(Raw items)
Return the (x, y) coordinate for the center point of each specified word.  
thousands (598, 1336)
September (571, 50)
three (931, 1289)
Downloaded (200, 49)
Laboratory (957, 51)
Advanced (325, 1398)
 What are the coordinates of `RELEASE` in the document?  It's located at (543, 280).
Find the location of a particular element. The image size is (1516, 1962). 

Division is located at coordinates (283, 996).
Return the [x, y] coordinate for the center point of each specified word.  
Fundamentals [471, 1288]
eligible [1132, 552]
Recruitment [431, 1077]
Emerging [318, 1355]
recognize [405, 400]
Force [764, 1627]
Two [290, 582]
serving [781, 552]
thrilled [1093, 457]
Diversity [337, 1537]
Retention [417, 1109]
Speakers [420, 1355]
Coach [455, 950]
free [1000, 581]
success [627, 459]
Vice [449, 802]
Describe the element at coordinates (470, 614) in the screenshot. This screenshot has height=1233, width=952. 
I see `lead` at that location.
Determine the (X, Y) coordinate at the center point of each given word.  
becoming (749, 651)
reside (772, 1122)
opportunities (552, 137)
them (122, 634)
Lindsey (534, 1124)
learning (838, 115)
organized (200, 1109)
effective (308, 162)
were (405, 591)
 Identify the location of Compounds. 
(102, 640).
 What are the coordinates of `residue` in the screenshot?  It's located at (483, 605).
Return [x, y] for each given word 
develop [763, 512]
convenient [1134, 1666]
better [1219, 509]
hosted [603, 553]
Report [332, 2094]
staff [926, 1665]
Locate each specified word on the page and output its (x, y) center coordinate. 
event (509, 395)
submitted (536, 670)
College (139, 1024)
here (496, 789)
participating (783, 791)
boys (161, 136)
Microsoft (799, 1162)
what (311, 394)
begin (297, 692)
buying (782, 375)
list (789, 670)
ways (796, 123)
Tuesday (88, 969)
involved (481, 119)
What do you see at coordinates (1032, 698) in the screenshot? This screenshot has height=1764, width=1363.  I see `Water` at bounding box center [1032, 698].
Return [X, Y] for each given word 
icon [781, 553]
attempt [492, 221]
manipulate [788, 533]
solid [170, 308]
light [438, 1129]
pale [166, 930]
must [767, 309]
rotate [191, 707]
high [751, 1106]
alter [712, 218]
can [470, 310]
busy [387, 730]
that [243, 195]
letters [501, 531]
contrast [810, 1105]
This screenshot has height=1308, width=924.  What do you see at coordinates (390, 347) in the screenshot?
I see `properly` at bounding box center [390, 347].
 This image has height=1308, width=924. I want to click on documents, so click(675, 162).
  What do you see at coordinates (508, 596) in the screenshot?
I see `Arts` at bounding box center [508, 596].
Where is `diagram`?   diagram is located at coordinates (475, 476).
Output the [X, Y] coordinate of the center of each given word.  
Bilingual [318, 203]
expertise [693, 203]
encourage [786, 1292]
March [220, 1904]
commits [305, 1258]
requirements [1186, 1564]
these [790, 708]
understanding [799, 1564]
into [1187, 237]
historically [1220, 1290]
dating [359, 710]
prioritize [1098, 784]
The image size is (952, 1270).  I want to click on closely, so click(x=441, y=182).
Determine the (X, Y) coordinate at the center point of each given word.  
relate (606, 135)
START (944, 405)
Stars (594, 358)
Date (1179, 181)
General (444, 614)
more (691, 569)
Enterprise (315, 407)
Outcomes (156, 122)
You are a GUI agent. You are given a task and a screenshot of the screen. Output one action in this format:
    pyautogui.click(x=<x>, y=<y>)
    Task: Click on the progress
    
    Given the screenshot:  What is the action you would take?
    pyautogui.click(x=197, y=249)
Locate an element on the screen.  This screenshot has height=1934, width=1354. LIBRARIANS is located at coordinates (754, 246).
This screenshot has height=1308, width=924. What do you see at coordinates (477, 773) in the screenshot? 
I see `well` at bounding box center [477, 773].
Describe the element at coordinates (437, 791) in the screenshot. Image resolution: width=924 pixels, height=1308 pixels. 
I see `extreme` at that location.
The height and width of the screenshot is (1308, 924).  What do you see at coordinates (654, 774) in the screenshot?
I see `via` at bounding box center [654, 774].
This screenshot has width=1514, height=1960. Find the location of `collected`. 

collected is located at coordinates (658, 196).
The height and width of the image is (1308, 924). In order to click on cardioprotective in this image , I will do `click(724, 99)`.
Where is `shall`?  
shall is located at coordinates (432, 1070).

Objective
Please format all of the items above as a numbered list, one line per number, with the blank lines left out.

Written response
1. Return the (x, y) coordinate for the center point of each specified word.  
2. thousands (598, 1336)
3. September (571, 50)
4. three (931, 1289)
5. Downloaded (200, 49)
6. Laboratory (957, 51)
7. Advanced (325, 1398)
8.  What are the coordinates of `RELEASE` in the document?  It's located at (543, 280).
9. Find the location of a particular element. The image size is (1516, 1962). 
10. Division is located at coordinates (283, 996).
11. Return the [x, y] coordinate for the center point of each specified word.  
12. Fundamentals [471, 1288]
13. eligible [1132, 552]
14. Recruitment [431, 1077]
15. Emerging [318, 1355]
16. recognize [405, 400]
17. Force [764, 1627]
18. Two [290, 582]
19. serving [781, 552]
20. thrilled [1093, 457]
21. Diversity [337, 1537]
22. Retention [417, 1109]
23. Speakers [420, 1355]
24. Coach [455, 950]
25. free [1000, 581]
26. success [627, 459]
27. Vice [449, 802]
28. Describe the element at coordinates (470, 614) in the screenshot. This screenshot has height=1233, width=952. 
29. I see `lead` at that location.
30. Determine the (X, Y) coordinate at the center point of each given word.  
31. becoming (749, 651)
32. reside (772, 1122)
33. opportunities (552, 137)
34. them (122, 634)
35. Lindsey (534, 1124)
36. learning (838, 115)
37. organized (200, 1109)
38. effective (308, 162)
39. were (405, 591)
40.  Identify the location of Compounds. 
41. (102, 640).
42.  What are the coordinates of `residue` in the screenshot?  It's located at (483, 605).
43. Return [x, y] for each given word 
44. develop [763, 512]
45. convenient [1134, 1666]
46. better [1219, 509]
47. hosted [603, 553]
48. Report [332, 2094]
49. staff [926, 1665]
50. Locate each specified word on the page and output its (x, y) center coordinate. 
51. event (509, 395)
52. submitted (536, 670)
53. College (139, 1024)
54. here (496, 789)
55. participating (783, 791)
56. boys (161, 136)
57. Microsoft (799, 1162)
58. what (311, 394)
59. begin (297, 692)
60. buying (782, 375)
61. list (789, 670)
62. ways (796, 123)
63. Tuesday (88, 969)
64. involved (481, 119)
65. What do you see at coordinates (1032, 698) in the screenshot? This screenshot has height=1764, width=1363.  I see `Water` at bounding box center [1032, 698].
66. Return [X, Y] for each given word 
67. icon [781, 553]
68. attempt [492, 221]
69. manipulate [788, 533]
70. solid [170, 308]
71. light [438, 1129]
72. pale [166, 930]
73. must [767, 309]
74. rotate [191, 707]
75. high [751, 1106]
76. alter [712, 218]
77. can [470, 310]
78. busy [387, 730]
79. that [243, 195]
80. letters [501, 531]
81. contrast [810, 1105]
82. This screenshot has height=1308, width=924.  What do you see at coordinates (390, 347) in the screenshot?
83. I see `properly` at bounding box center [390, 347].
84.  This image has height=1308, width=924. I want to click on documents, so click(675, 162).
85.   What do you see at coordinates (508, 596) in the screenshot?
86. I see `Arts` at bounding box center [508, 596].
87. Where is `diagram`?   diagram is located at coordinates (475, 476).
88. Output the [X, Y] coordinate of the center of each given word.  
89. Bilingual [318, 203]
90. expertise [693, 203]
91. encourage [786, 1292]
92. March [220, 1904]
93. commits [305, 1258]
94. requirements [1186, 1564]
95. these [790, 708]
96. understanding [799, 1564]
97. into [1187, 237]
98. historically [1220, 1290]
99. dating [359, 710]
100. prioritize [1098, 784]
101. The image size is (952, 1270).  I want to click on closely, so click(x=441, y=182).
102. Determine the (X, Y) coordinate at the center point of each given word.  
103. relate (606, 135)
104. START (944, 405)
105. Stars (594, 358)
106. Date (1179, 181)
107. General (444, 614)
108. more (691, 569)
109. Enterprise (315, 407)
110. Outcomes (156, 122)
111. You are a GUI agent. You are given a task and a screenshot of the screen. Output one action in this format:
112.     pyautogui.click(x=<x>, y=<y>)
113.     Task: Click on the progress
114.     Given the screenshot:  What is the action you would take?
115.     pyautogui.click(x=197, y=249)
116. Locate an element on the screen.  This screenshot has height=1934, width=1354. LIBRARIANS is located at coordinates (754, 246).
117. This screenshot has height=1308, width=924. What do you see at coordinates (477, 773) in the screenshot? 
118. I see `well` at bounding box center [477, 773].
119. Describe the element at coordinates (437, 791) in the screenshot. Image resolution: width=924 pixels, height=1308 pixels. 
120. I see `extreme` at that location.
121. The height and width of the screenshot is (1308, 924).  What do you see at coordinates (654, 774) in the screenshot?
122. I see `via` at bounding box center [654, 774].
123. This screenshot has width=1514, height=1960. Find the location of `collected`. 
124. collected is located at coordinates (658, 196).
125. The height and width of the image is (1308, 924). In order to click on cardioprotective in this image , I will do `click(724, 99)`.
126. Where is `shall`?  
127. shall is located at coordinates (432, 1070).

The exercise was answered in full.